Sunday, May 06, 2007

Academics Against Evangelicals

Robin Hanson quoted in full:

Yesterday's Washington Post reported on a new survey on attitudes of professors toward religion:

The other survey ... found ... an "explosive" statistic:  53 percent of its sample of 1,200 college and university faculty members said they have "unfavorable" feelings toward evangelical Christians.

This compares to 22% unfavorable for Muslims, 9% for non-evangelical Christians, and 3% for Jews.   Evangelical Christians make up 11% of faculty but 33% of the public.

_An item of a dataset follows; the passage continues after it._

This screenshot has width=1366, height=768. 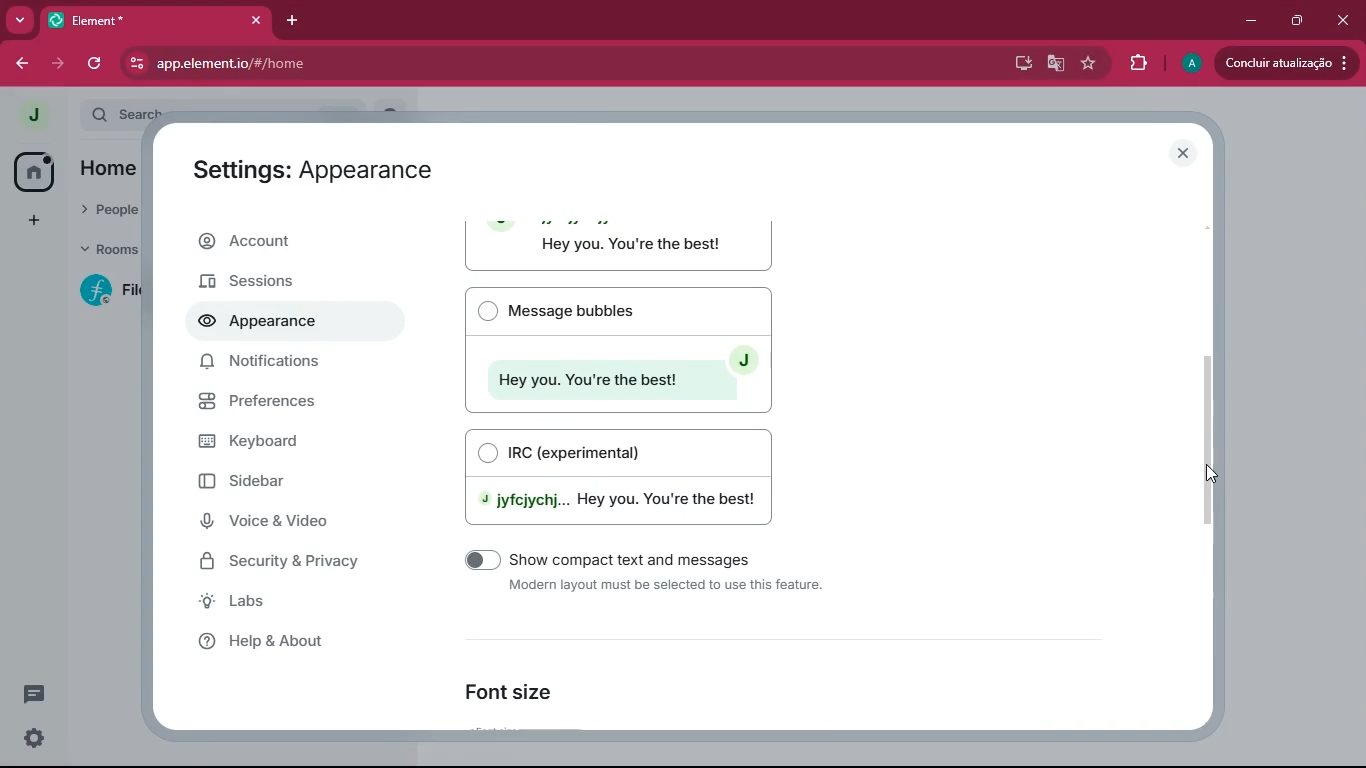 I want to click on Settings: Appearance, so click(x=314, y=169).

From the survey:   

Only 16% of faculty said they are Republicans, ... In the public, 28% identified as Republican.  ... Seventy-four percent of Republicans answered that they have a personal relationship with God ... Only 36% of Democratic faculty said they have a personal relationship with God. ... Faculty who identify as atheist/no Religion were the most likely to agree that international trade agreements have favored large corporations. ... A large majority [74%] of faculty believes that this country would be better off if Christian fundamentalists kept their religious beliefs out of politics.

This seems to confirm my post of last November where I mentioned:

This 2005 BE Press Forum paper suggests that [professor} discrimination against conservatives, women, and religious folks is at least part of the explanation [of the high academic Democrat/Republican ratio]. 

I'm honestly surprised that the statistic is so high.  I think I must have a bias from hanging out around GMU's rather unique econ department that I don't get exposed very often to academics with biases this strong against conservatives and evangelicals.  I knew there was considerable negative feelings, but I'm surprised to seem them as high as 53%.